*** Opening of DATA SUPPLIED ***
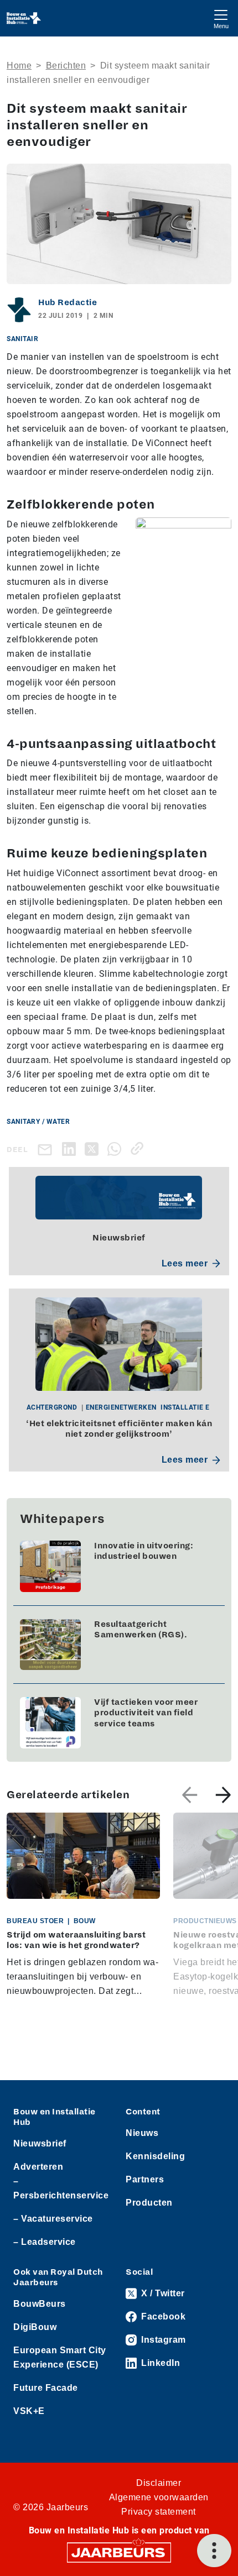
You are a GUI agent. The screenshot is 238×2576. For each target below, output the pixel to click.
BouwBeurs (39, 2303)
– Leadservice (44, 2242)
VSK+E (29, 2411)
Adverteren (38, 2166)
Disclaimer (158, 2483)
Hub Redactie (67, 302)
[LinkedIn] (71, 1148)
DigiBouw (34, 2327)
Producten (149, 2202)
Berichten (66, 65)
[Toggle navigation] (220, 18)
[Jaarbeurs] (119, 2552)
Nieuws (142, 2133)
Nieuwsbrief (39, 2143)
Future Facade (45, 2387)
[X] (94, 1148)
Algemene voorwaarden (159, 2497)
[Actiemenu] (214, 2550)
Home (19, 65)
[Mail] (47, 1149)
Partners (145, 2179)
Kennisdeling (155, 2156)
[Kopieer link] (139, 1148)
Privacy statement (158, 2511)
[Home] (24, 18)
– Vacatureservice (53, 2218)
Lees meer (185, 1263)
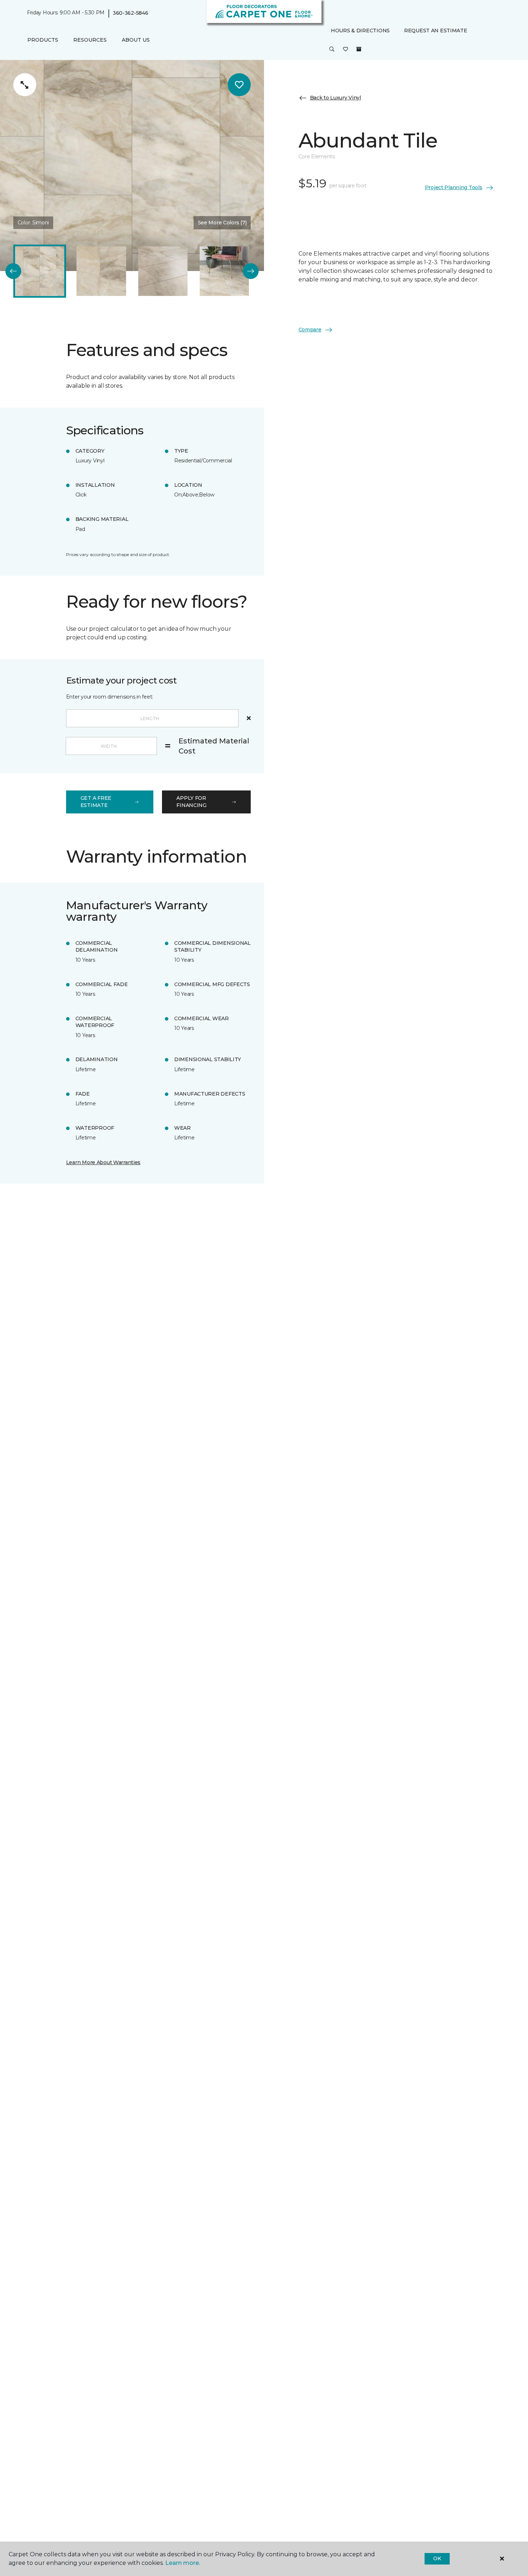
*** Close of DATA SUPPLIED ***
• PROBLEM REQUIREMENTS: Set the pictures aside and restate word for word only the lines from the line containing "[Actiemenu] (214, 2550)" through the end of the entries above, both included.

• TASK RESULT:
[Actiemenu] (214, 2550)
Home (19, 65)
[Mail] (47, 1149)
Partners (145, 2179)
Kennisdeling (155, 2156)
[Kopieer link] (139, 1148)
Privacy statement (158, 2511)
[Home] (24, 18)
– Vacatureservice (53, 2218)
Lees meer (185, 1263)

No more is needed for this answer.